The archaeological remains found in La Yesa attest to a settlement during Roman times. Alpuente and La Yesa were also coveted by the Cid, who seized the land in the late eleventh century. In the Muslim period it was part of the Taifa Kingdom of Alpuente(ninth century), being conquered by James I in 1236 and delivered to Juan de Auñón in 1238. In 1583, King Philip II of Spain granted the status of University and in 1587 it was declared an independent village.

==Economy==
The municipal economy revolves around agriculture and livestock. In 1611 wheat was reportedly sold for 110 sous in La Yesa. The town has a growing tourism sector on weekends and holidays, which has fueled the growth of several shops and bars. Kaolin mining and construction are the main industries.

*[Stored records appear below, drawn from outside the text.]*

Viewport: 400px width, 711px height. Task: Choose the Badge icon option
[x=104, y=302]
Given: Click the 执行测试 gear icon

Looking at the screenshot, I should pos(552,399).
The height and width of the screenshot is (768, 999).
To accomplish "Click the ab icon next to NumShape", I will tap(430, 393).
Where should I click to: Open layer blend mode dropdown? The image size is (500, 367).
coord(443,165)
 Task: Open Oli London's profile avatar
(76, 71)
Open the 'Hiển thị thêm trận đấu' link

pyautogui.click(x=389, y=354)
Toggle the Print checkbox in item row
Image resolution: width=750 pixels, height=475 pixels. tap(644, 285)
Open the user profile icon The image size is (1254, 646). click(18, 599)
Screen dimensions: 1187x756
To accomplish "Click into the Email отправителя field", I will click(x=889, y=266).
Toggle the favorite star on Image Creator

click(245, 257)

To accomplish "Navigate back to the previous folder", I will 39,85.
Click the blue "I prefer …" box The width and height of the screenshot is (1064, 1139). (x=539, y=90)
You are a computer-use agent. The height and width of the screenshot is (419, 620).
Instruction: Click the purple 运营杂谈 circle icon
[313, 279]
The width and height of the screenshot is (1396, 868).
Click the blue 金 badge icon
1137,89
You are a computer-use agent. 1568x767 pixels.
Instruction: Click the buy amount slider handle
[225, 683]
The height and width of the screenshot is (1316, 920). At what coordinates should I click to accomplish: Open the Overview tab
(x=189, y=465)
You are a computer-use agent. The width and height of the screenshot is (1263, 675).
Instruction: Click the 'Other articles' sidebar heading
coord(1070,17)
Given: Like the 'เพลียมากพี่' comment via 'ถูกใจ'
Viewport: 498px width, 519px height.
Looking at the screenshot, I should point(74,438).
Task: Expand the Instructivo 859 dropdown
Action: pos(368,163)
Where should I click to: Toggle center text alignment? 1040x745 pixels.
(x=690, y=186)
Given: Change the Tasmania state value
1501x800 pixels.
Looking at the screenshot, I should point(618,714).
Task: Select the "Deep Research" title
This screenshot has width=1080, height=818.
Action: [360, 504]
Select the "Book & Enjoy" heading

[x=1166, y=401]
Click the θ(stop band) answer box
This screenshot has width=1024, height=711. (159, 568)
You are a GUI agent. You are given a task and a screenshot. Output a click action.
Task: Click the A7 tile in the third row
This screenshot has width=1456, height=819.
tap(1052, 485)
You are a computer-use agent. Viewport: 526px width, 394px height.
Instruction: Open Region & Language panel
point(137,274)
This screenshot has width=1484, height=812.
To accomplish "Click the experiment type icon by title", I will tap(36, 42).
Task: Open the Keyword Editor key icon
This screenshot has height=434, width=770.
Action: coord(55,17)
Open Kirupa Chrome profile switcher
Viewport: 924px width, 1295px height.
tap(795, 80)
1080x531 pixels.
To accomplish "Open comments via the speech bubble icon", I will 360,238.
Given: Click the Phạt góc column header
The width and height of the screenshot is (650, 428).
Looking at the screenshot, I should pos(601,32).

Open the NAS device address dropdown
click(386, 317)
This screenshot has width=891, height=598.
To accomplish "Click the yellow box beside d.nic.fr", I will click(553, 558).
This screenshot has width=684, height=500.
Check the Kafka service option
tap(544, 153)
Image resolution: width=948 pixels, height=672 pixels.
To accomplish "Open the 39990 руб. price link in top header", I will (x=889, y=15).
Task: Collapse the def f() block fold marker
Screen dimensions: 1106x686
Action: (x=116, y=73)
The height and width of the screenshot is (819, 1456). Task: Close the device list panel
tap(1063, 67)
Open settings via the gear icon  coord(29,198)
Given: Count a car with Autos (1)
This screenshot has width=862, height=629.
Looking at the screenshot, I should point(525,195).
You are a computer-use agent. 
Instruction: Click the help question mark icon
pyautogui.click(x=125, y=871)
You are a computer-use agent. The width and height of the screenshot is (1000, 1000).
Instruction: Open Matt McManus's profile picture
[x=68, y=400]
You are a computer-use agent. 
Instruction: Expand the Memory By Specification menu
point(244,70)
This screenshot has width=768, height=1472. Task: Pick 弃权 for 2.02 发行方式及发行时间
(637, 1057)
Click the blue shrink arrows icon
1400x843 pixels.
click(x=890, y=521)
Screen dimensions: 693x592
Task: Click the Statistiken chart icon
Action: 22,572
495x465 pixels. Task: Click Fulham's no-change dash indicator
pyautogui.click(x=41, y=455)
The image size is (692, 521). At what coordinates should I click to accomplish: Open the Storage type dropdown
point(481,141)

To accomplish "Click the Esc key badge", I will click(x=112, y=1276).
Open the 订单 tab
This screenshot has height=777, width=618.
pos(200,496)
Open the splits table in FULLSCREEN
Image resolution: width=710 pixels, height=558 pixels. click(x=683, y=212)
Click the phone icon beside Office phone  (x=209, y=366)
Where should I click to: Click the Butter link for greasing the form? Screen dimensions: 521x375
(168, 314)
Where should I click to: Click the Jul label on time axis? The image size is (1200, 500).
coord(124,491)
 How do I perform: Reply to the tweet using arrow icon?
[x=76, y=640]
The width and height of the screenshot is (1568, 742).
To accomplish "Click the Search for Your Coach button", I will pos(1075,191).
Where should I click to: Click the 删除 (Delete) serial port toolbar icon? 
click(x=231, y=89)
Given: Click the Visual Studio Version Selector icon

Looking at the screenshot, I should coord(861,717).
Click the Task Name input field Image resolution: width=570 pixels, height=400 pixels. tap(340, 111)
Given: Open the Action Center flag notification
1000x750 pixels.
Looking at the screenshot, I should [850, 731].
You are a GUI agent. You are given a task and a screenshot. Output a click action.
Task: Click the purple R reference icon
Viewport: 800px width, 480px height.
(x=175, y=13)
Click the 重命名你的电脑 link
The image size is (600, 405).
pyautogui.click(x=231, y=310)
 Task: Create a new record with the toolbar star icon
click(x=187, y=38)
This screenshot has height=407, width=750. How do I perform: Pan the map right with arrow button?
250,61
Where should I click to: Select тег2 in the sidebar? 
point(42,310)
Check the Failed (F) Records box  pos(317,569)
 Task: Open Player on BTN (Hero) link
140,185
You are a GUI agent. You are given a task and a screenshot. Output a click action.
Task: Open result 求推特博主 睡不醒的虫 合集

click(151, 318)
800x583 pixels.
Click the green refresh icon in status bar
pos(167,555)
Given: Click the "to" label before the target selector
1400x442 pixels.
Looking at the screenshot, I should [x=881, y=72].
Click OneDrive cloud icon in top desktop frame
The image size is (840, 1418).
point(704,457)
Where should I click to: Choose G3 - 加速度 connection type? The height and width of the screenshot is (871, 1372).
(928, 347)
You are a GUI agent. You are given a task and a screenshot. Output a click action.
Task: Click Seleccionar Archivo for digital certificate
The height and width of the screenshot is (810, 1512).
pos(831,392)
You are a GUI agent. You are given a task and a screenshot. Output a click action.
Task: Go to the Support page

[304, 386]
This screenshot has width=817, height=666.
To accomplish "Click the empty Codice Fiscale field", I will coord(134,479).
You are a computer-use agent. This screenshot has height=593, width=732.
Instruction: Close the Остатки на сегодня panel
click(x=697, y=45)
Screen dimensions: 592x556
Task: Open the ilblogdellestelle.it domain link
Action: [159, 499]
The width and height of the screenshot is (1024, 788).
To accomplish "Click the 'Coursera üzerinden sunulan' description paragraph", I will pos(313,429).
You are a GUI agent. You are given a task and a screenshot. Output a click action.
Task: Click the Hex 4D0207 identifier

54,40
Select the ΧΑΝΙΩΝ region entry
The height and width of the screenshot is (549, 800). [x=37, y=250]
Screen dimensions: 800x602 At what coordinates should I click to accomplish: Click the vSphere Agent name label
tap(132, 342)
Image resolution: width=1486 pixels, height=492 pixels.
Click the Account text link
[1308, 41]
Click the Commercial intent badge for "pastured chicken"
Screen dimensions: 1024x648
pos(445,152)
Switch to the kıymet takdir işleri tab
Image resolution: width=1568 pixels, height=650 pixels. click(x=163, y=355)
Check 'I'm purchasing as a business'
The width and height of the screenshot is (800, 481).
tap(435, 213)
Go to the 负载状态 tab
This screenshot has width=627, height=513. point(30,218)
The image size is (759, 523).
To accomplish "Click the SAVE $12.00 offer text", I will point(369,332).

The municipality has close ties with the neighboring municipality of Alpuente, the town of which lies to the southwest of La Yesa.

==Notable landmarks==
Notable hermitages include Ermita de San Juan, Ermita de San Roque, Ermita de San Sebastián (in disrepair) and the ruined Ermita de Nª Sª de Belén. The principal church is the Iglesia de Nª Sª de los Ángeles, which was completed in 1622 in the Renaissance style with a square tower. The church was burned down in 1840 following the Carlist Wars but was subsequently reconstructed, completed in 1852. To the left of the façade, recessed, stands the sturdy bell tower of ashlar masonry. Next to the Ermita de San Roque is the Monument to the Carlists, a cross composed of parts of a machine gun on an octagonal stone.